I have a continuous-time Markov chain $X_t=X(t)$ which is governed by the generator matrix $Q=(Q_{ij})$, where $\sum_{j} Q_{ij}=0$ and $Q_{jj}=-\sum_{i \neq j}Q_{ij}$.
I want to find the probability $p$ that $X$ is not in state $k$ at time $t_1$ AND that $X$ has only left state $k$ once, given that $X$ was in state $k$ at time $t_0$. More concisely,
$$\mathbb{P}(X_{t_1}\neq k \cap \text{ $X$ has not returned to $k$} \ | \ X_{t_0}=k).$$
I think this can be restated as
$$\int_{u=(t_0,t_1)} \mathbb{P}(X_{(t_0,u)} = k \ \cap \ X_{[u,t_1)} \neq k \ | \ X_{t_0}=k) \ du$$
for $t_0<u<t_1$, where $X_{(t_0,u)} = k$ is just a way to state that $X$ is in $k$ in the interval $(t_o, u)$.
I'm hoping a closed-form solution is possible. Can anyone help?
I'm ignoring the complement of the problem (either being in state $k$ at time $t_1$ OR not being in state $k$ at time $t_1$ but having re-entered it at least once since time $t_0$) because this also seems hard.
NOTE: A previous version of this question was incorrectly stated. It also included a partial solution which was incorrect. I've removed these.

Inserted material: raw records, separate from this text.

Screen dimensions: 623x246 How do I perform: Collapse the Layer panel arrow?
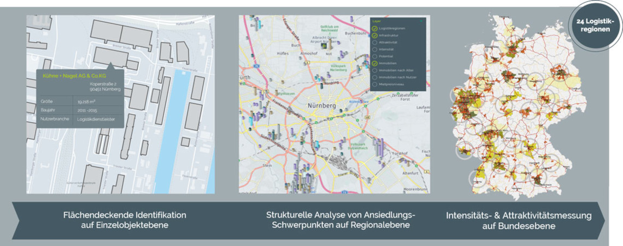click(420, 20)
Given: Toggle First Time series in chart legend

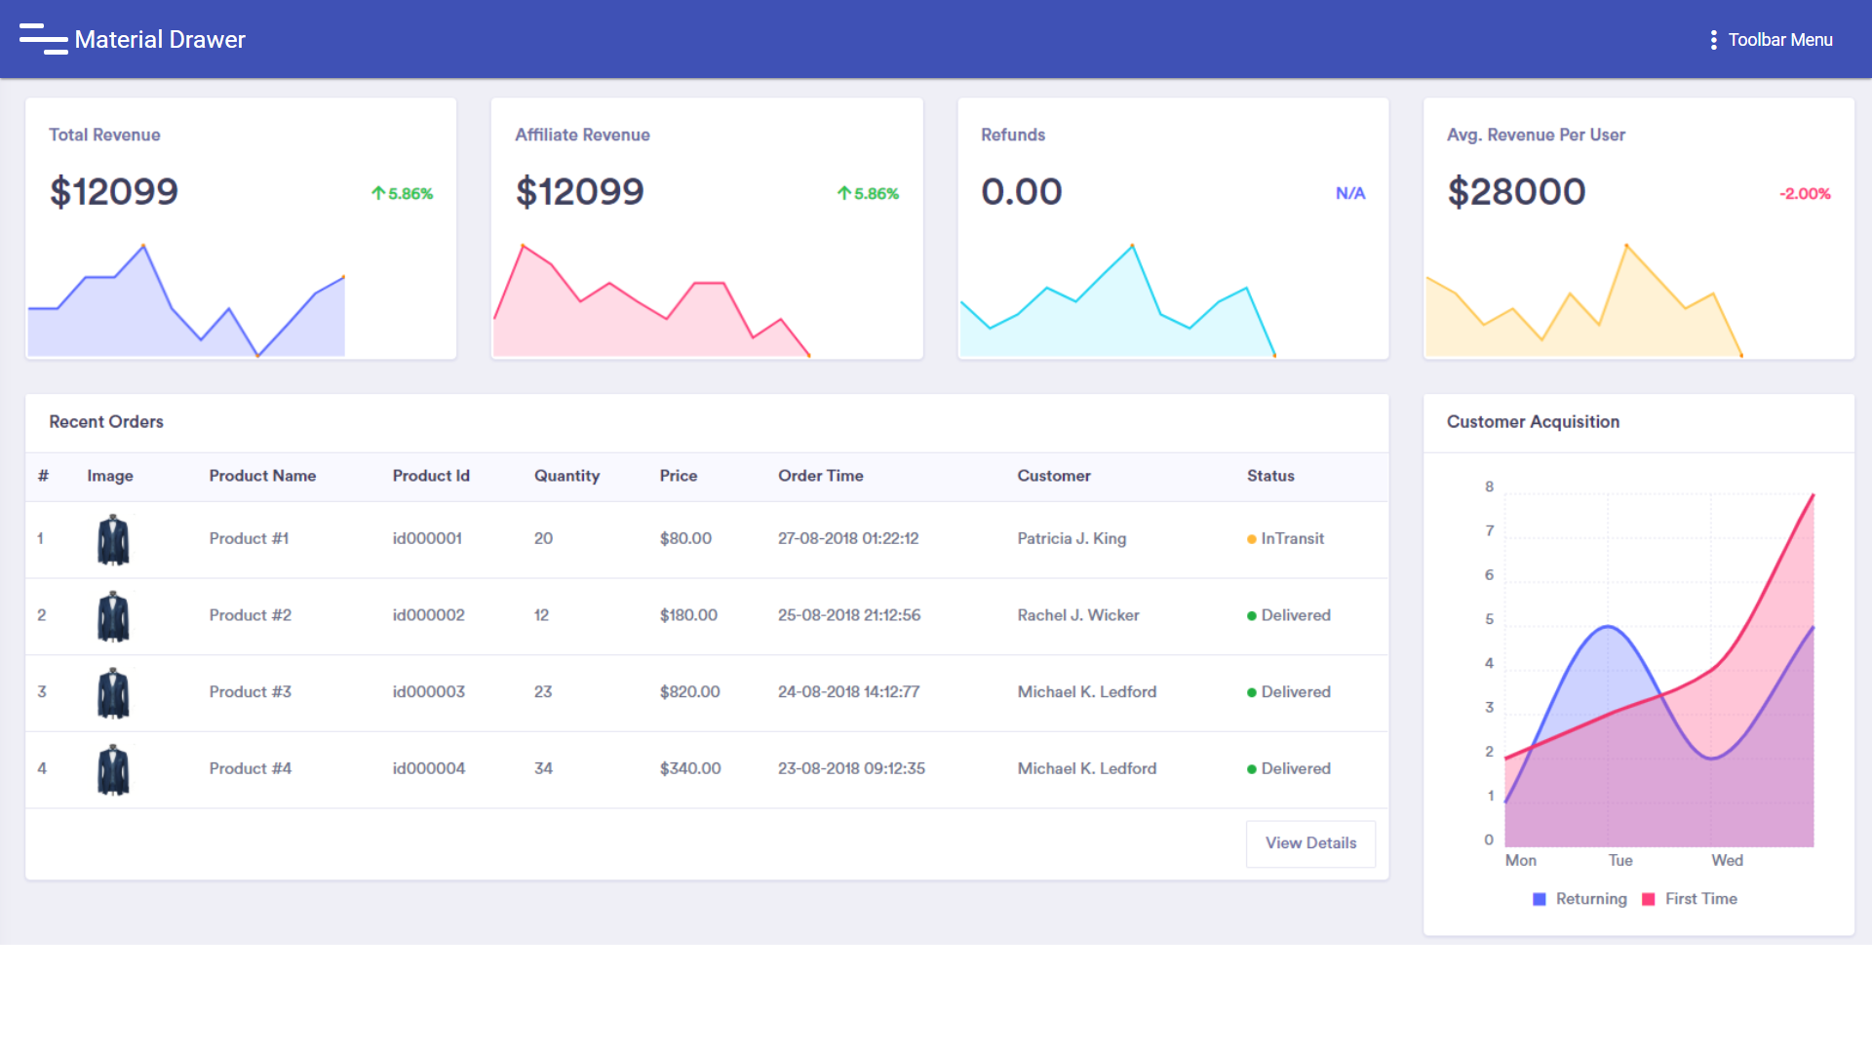Looking at the screenshot, I should click(1690, 899).
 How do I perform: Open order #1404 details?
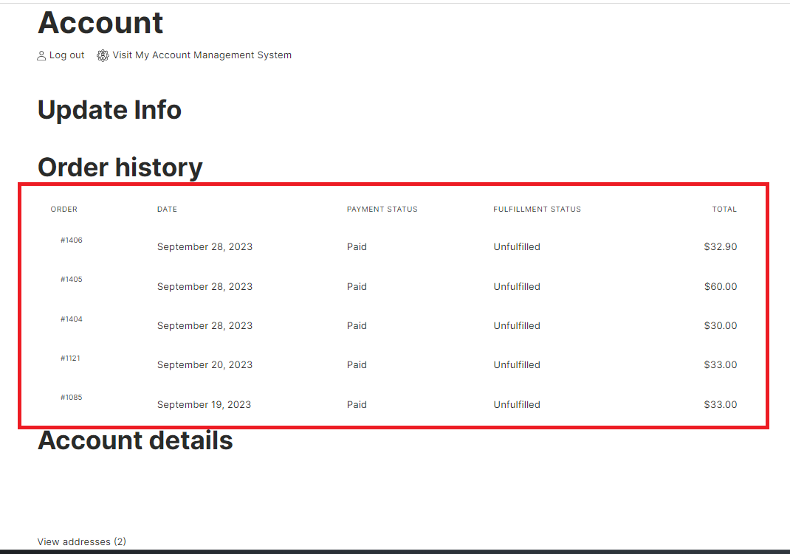[x=71, y=319]
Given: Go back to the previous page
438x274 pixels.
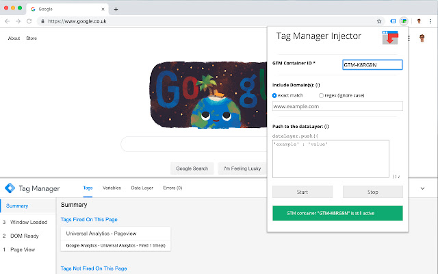Looking at the screenshot, I should tap(7, 21).
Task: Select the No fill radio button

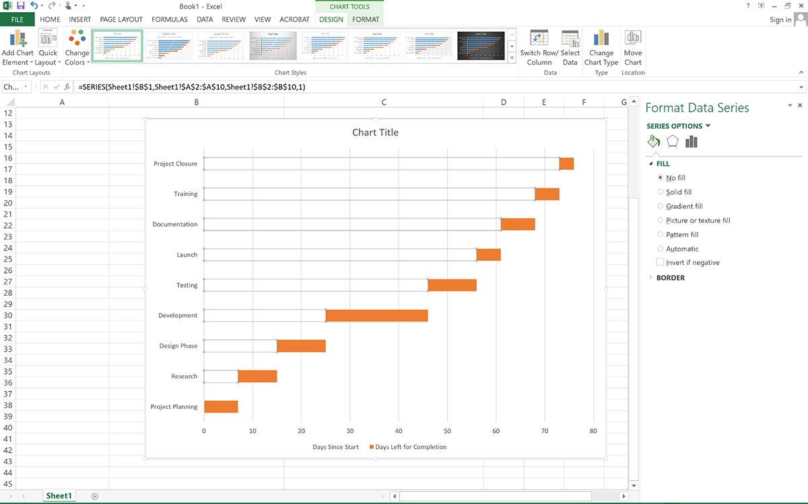Action: click(661, 177)
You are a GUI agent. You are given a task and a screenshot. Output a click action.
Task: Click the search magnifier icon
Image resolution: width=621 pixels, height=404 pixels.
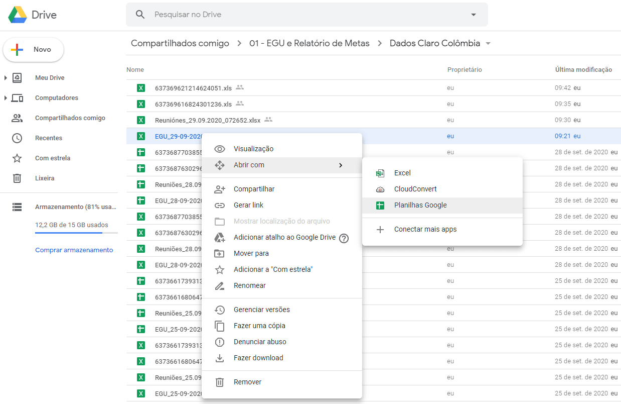pos(140,15)
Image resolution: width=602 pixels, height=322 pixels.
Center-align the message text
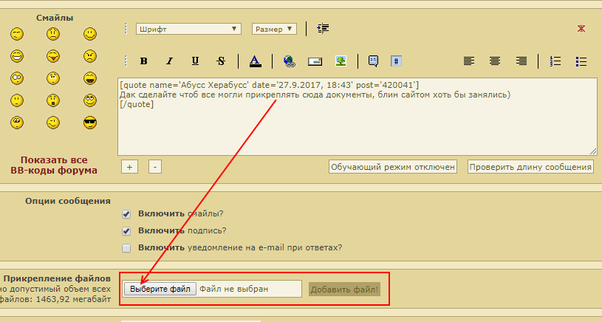[x=494, y=61]
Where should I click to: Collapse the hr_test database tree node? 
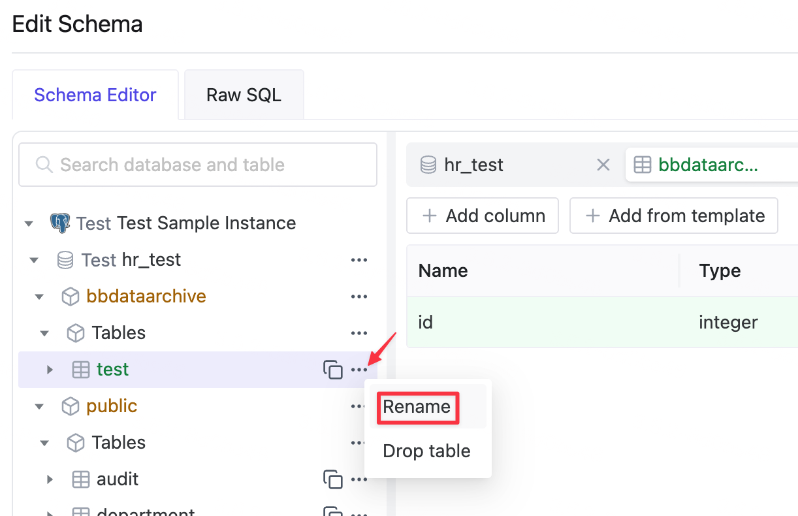click(x=34, y=260)
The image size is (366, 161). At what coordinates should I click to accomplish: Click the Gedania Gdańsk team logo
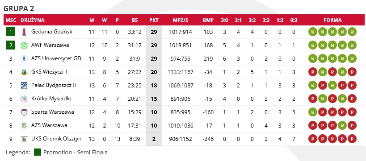point(24,32)
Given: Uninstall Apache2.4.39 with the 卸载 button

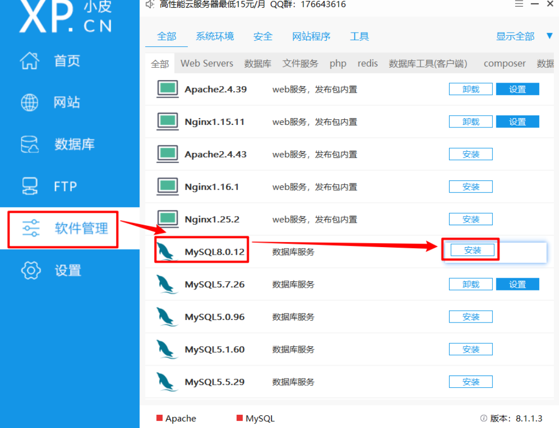Looking at the screenshot, I should 470,89.
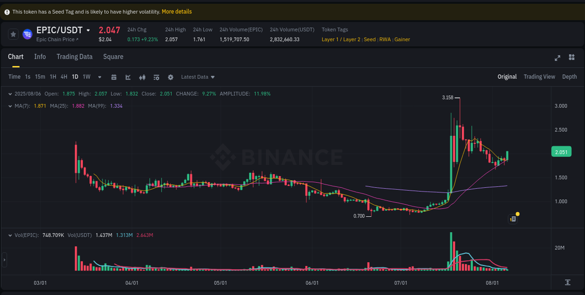This screenshot has height=295, width=585.
Task: Open the technical indicators settings icon
Action: tap(156, 77)
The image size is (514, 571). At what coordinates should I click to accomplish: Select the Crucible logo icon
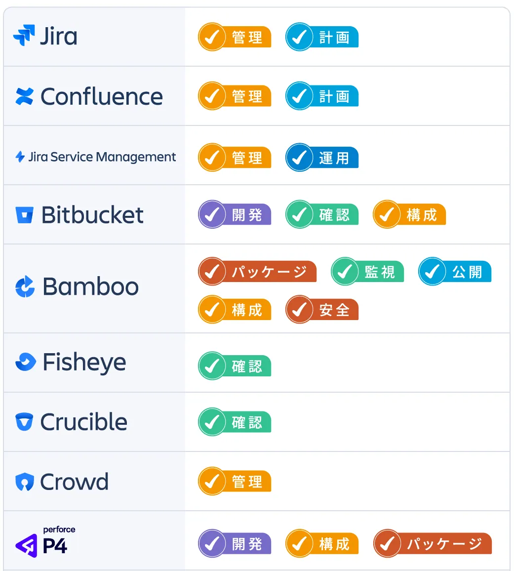click(24, 422)
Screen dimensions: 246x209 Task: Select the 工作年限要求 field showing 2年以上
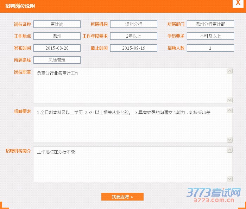[x=134, y=36]
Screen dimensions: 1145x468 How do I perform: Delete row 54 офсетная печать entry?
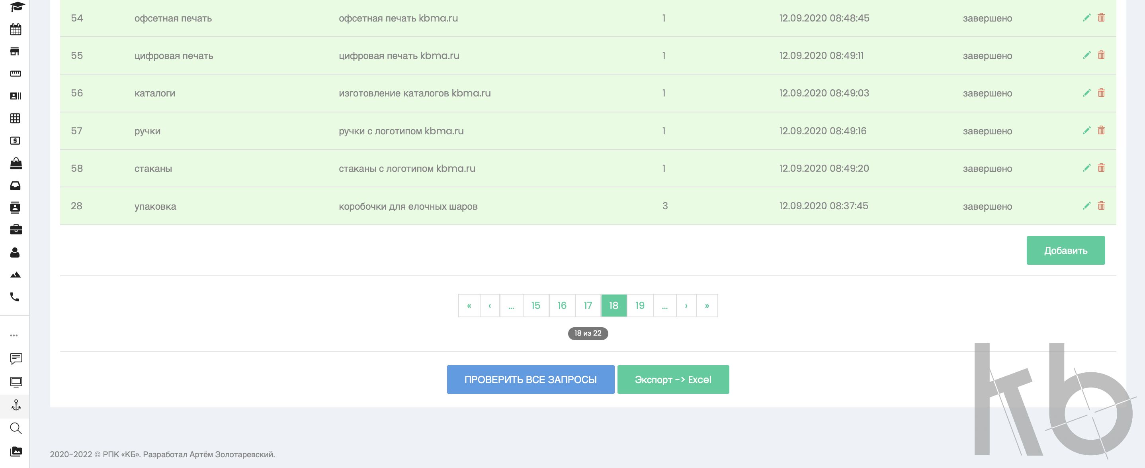click(x=1101, y=18)
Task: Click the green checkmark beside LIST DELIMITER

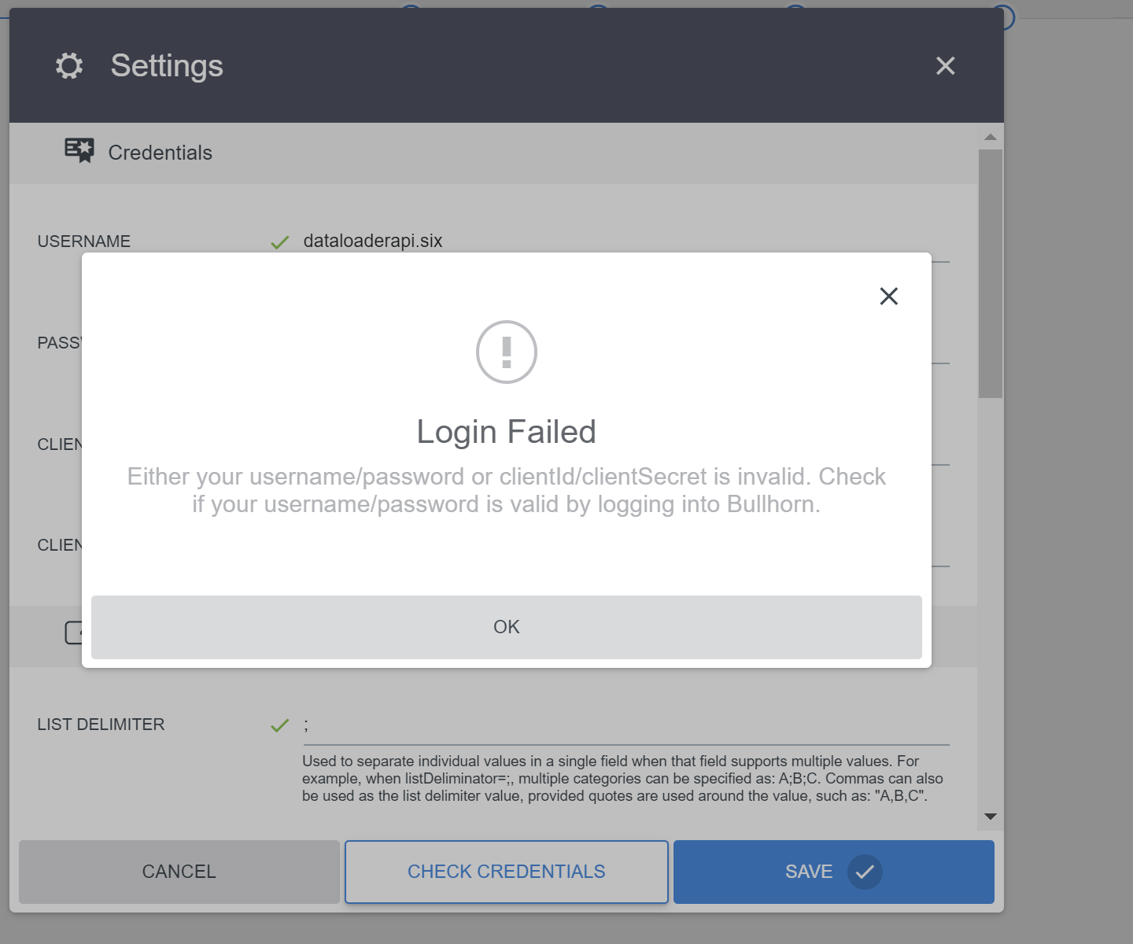Action: (x=280, y=725)
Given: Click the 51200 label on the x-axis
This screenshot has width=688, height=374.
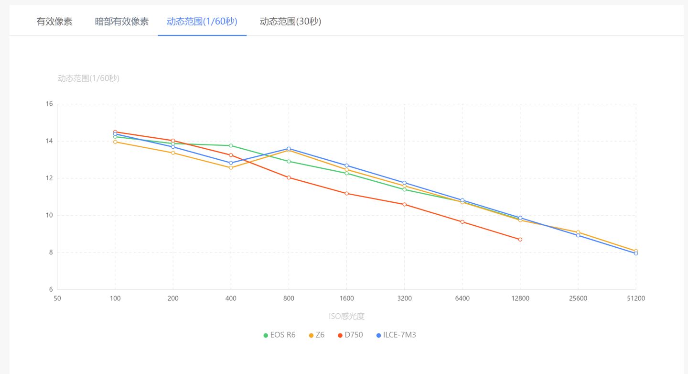Looking at the screenshot, I should pos(636,298).
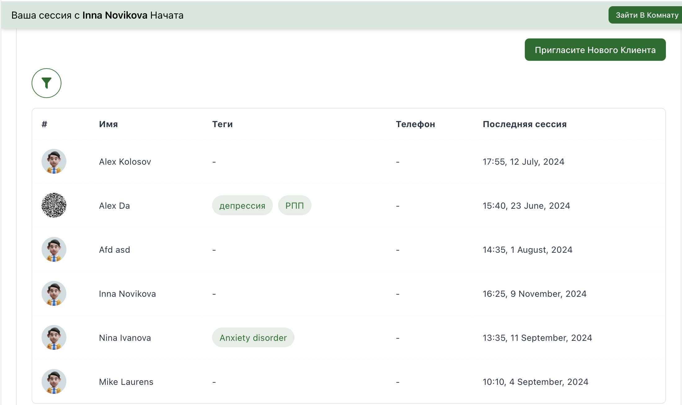
Task: Click Inna Novikova's avatar image
Action: (x=54, y=293)
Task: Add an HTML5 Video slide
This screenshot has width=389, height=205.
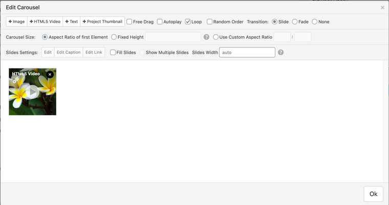Action: [x=45, y=22]
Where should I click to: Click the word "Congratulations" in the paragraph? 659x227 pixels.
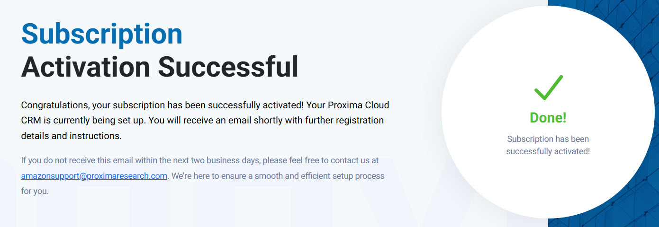click(54, 105)
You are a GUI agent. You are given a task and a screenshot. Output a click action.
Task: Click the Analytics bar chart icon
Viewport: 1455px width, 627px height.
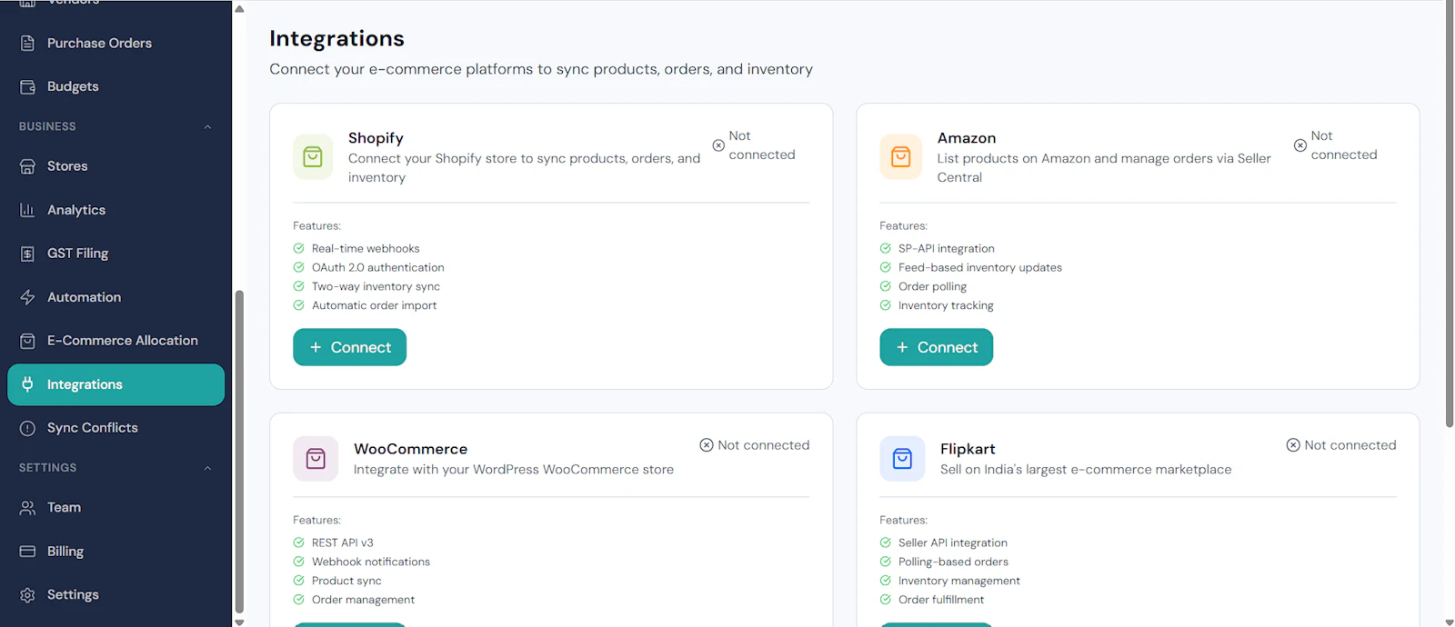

This is not a closed-form solution, but I think with some more work you can get it there. Anyways, change the generator matrix $Q$ such that it has all zeros in row $k$, call this matrix $\tilde{Q}$. This changes state $k$ to an absorbing state. Then the answer is
$$1 - \int_0^{t_1} \left[e^{\tilde{Q}^T(t_1-\tau)}P_{k,\cdot}^T\right]_k \lambda_k e^{-\lambda_k \tau}\,d\tau$$
where $P_{k,\cdot}$ is the $k$th row of the transition probability matrix, and $\lambda_k = -Q_{kk}$. Also $[\cdot]_k$ refers to the $k$th element of the vector. I tested this out with some simulations and it works. Essentially we are integrating over all the possible times of the first jump, and then the stuff inside the square brackets is the probability of ending up in state $k$ at any point between the first jump and $t_1$. Thus the integral gives the probability of ending up in state $k$ at any point after the first jump, so we need to compute 1 minus that integral.